Vingtième livraison, avec la lettre U : l’urgence permanente.
L’état d’urgence semble désormais dominer notre quotidien et notre imaginaire. Urgence environnementale, sanitaire, économique et sociale. Les esprits n’en finissent plus de s’échauffer et de s’enflammer, au risque de cramer sur place, comme dans un sinistre rodéo urbain. Cet état de surchauffe impose une urgence de plus : sauvegarder un espace de dialogue possible contre la double menace du dogmatisme et de la haine.
Face à « l’exacerbation croissante des polémiques actuelles », le fondateur de La Revue du Mauss, Alain Caillé, lance un « appel à un modérantisme radical » à même d’éviter à la « guerre civile larvée » de dégénérer en guerre ouverte. Avec cet éloge de la modération, de la tolérance et du pluralisme, le sociologue rappelle toute l’importance de « savoir s’opposer sans se massacrer » (Marcel Mauss, Essai sur le don) et définit les linéaments d’une éthique convivialiste de la discussion. Tandis que les polémiques succèdent aux polémiques, particulièrement vives ces temps-ci chez les sociologues, cet appel au calme et à la tolérance est particulièrement bienvenu. On ne s’étonnera pas du fait qu’il provienne d’une revue – et en particulier de cette revue placée sous les auspices de Mauss mais aussi de Gorz, Lefort, Morin ou Castoriadis [1]. Après le Manifeste convivialiste, Alain Caillé lance donc dans le débat cette idée de « modérantisme radical » – se positionnant, comme les Politiques des Guerres de religion, entre Rome et Genève. Le chemin pour construire un monde convivial pourra paraître long quand on observe les progrès quotidiens des simplifications de tous ordre et la raréfaction du sens de la nuance.

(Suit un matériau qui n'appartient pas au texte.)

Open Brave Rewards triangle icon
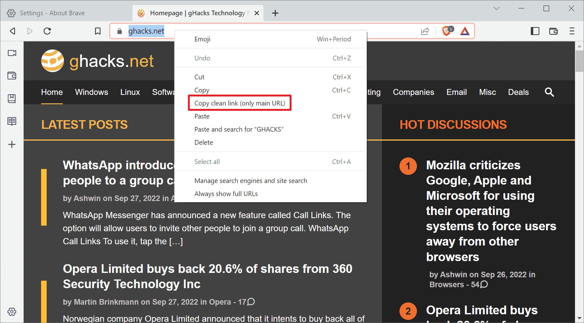This screenshot has width=584, height=323. point(465,31)
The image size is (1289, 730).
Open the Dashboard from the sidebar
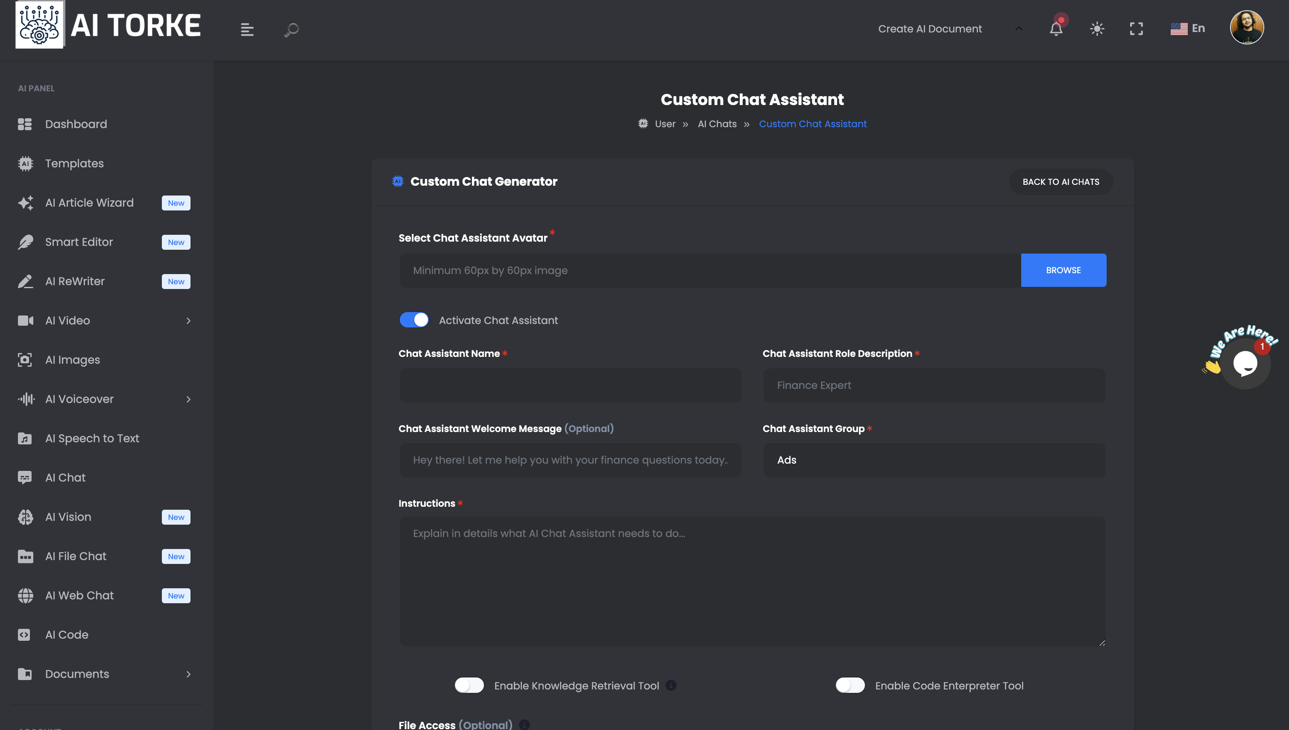(76, 124)
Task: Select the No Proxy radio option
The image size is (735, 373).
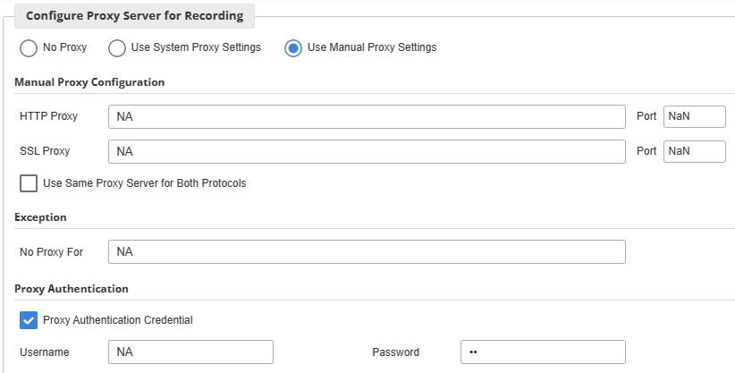Action: point(29,48)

Et c’est justement une véritable défense et illustration du Courage de la nuance que propose le nouvel essai de Jean Birnbaum. Le journaliste, directeur du Monde des livres, avait signé en 2016 un ouvrage particulièrement juste sur l’attitude de la gauche face au djihadisme. Avec ce « bref manuel de survie par temps de vitrification idéologique », il rend hommage à des figures intellectuelles qui pratiquèrent la nuance, le contrepoint, l’humour et la critique contre les péremptoires et les dogmatiques. Alternent ainsi des portraits de Camus, Bernanos, Arendt, Aron, Orwell, Tillion et Barthes. Ces textes sont entretissés d’interludes sur la franchise, l’humour ou la littérature « maîtresse des nuances ». Ce livre interroge la place et la responsabilité sociale des écrivains et des intellectuels. Birnbaum consacre d’excellentes pages à Raymond Aron, ce « modéré avec excès » dont il évoque la « pratique de l’incertitude qui fonde non seulement une certaine éthique intellectuelle mais aussi la civilisation démocratique ». De toutes les œuvres de philosophie politique dont la relecture paraît indispensable aujourd’hui, celle d’Aron s’impose. Avec la montée des populismes et l’érosion rapide de nos « démocraties décadentes », on gagnerait à relire le philosophe et sociologue. Le portrait très juste qu’en fait Birnbaum contribuera à retrouver Aron et, ce faisant, retrouver le sens de l’idée libérale.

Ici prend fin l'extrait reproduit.